Before that, The Golden Ghetto: The Psychology of Affluence, by
Jessie O’Neill, identified “a sense of entitlement” irresponsibility, and
excuse-making among the children of “richer families.”
The alleged disorder evolved from a niche fixation into a
pop-cultural phenomenon in late 2013, when lawyers representing a Texas
teenager accused of killing four people while driving intoxicated argued that
their client suffered from “affluenza.”
The novel criminal defense was largely rejected by the
public and the press. “Not surprisingly, ‘affluenza’ does not appear in the
Diagnostic and Statistical Manual of Mental Disorders, or DSM, the ‘psychiatric
Bible,’” CNN reported. And yet, according to Atlanta psychologist
Mary Gresham, an impulsive individual with resources can become more of a
problem for the rest of us. “They have a lot more money and a lot more access
to powerful cars that are fast; to drugs and alcohol, because those things cost
money,” she observed. “So, the extra resources that you have to live out your
impulse control problems really create a problem.”
With that, “affluenza” achieved epidemic status.
“Despite, or perhaps even because of, a vast wealth gap in this country, the
affluenza disease is spreading among all socio-economic groups,” the psychiatrist Dale Archer wrote at the time. The evidence?
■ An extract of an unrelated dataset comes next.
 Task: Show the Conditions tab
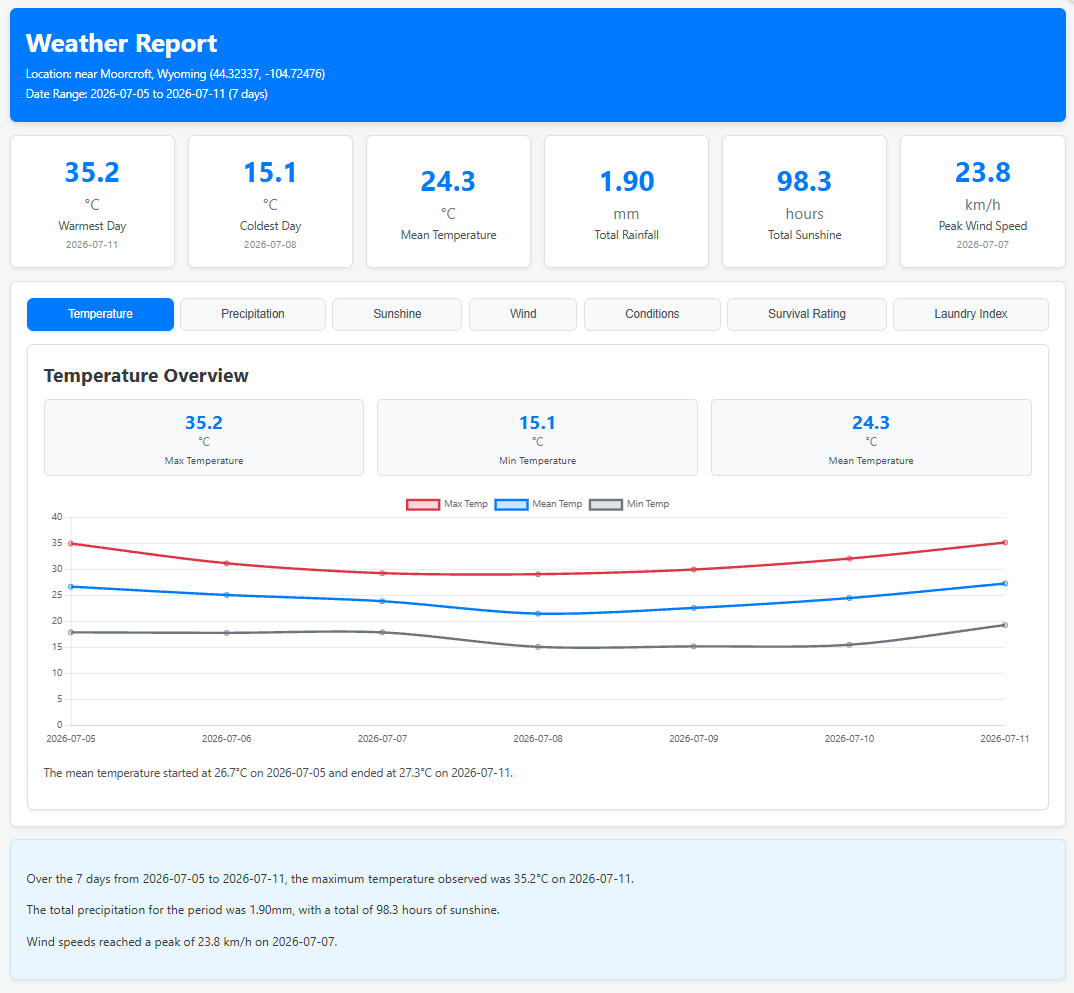652,314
Viral videos of Black Friday sales in which consumers literally come to blows
over access to products; children so flush with Christmas toys that they “seem
almost annoyed with all the unwrapping they have to do”; narcissism and a lack
of empathy among the youngest generation as measured by the sort of social
science that is so often stubbornly irreplicable.
The left soon came to see the symptoms associated with
“affluenza” everywhere there was abundance. The military suffered from the condition, if only because the
Pentagon was the largest nondiscretionary line item in the federal budget.
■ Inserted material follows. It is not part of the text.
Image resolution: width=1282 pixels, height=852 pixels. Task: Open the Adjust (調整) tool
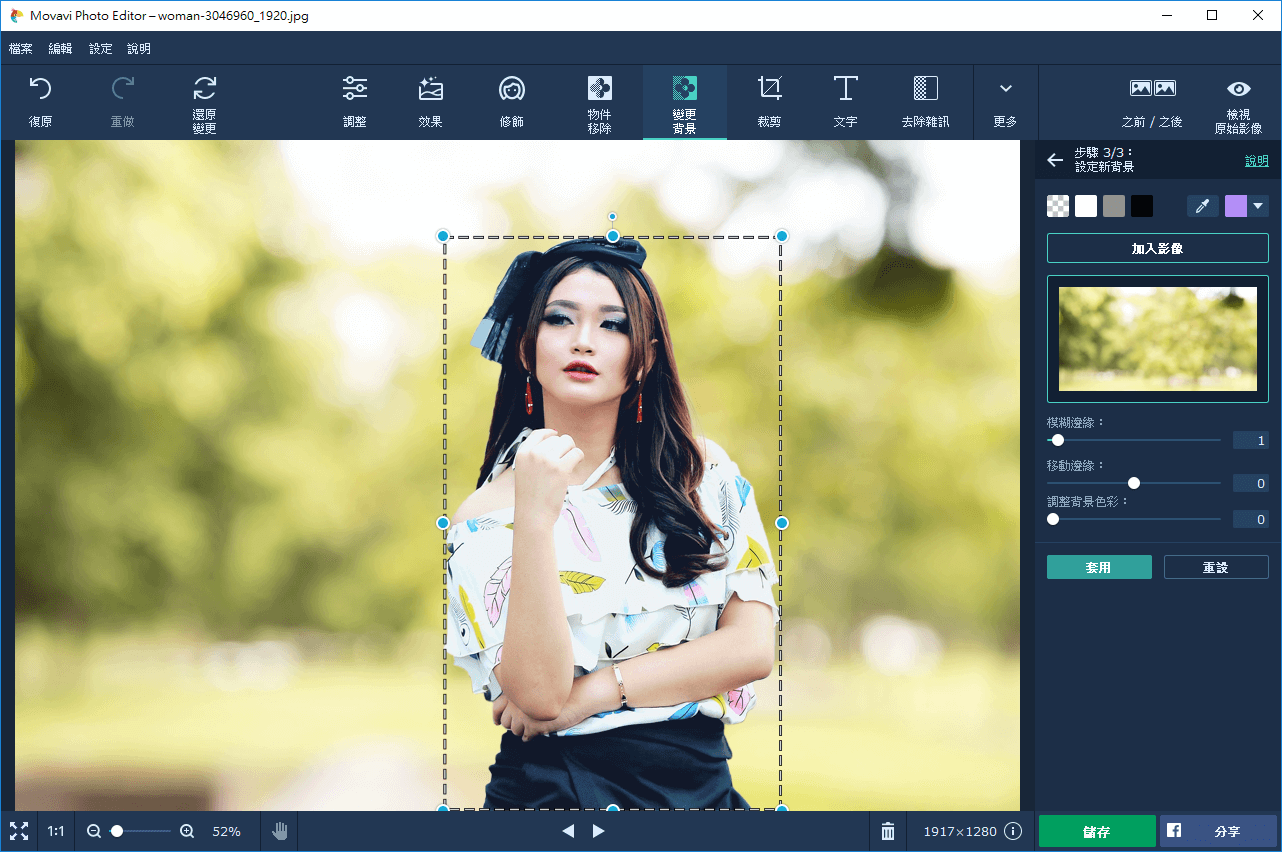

White Americans, in general, were plagued by it. Suddenly, a progressive activist class that
was all but universally enraged by the “affluenza” defense as a means by which
the wealthy could evade consequences for their reckless behaviors discovered a
use for this fake affliction. It justified the politics of privation and
necessitated their preference for redistributionist fiscal policy. The malady
we all suffer from may be undiagnosable, but its cure was clear: Americans must
be made poorer.
It’s worth recalling this embarrassing intellectual
dalliance today as the tendency that once consumed the left migrates to the
American right.
The president’s supporters are engaged in a frenetic
effort to establish a rationale for Trump’s tariff regime. They have little
choice but to be entrepreneurial; the guidance they’ve received from the
administration on that front is contradictory, unsatisfying, or downright
insulting. Bereft of anything more logical, Trump’s acolytes have leaned
into the notion that Americans would benefit from having
less and being able to afford less.
The president himself lent ill-considered credence to
this argument, one so clearly politically foolish that Trump’s more strategic
subordinates shied away from it. Dan, Rich, and Jim have taken the president to task for contending that
deprivation — if that’s a consequence of his tariff regime — is an endurable
hardship that just might be good for your soul. They correctly establish a
through-line from Trump’s rhetoric to the privation endorsed by progressives.
That’s why the trajectory of the “affluenza” phenomenon is instructive.
The left was disinclined to embrace it as an excuse for
the excesses of the wealthy, but it proved useful as a political argument: When
their policies fail to produce the prosperity they promise, they pivot to
blaming Americans for expecting prosperity. Indeed, perhaps prosperity is the
real problem. They think they can convince others that their failures are not
only intentional but desirable. In electoral terms, Democrats did not fare well
in the mid-2010s, a time when so many of the party’s elected officials
attempted to convince the public that economic malaise was the best the country
could expect. Republicans should not succumb to a similar temptation.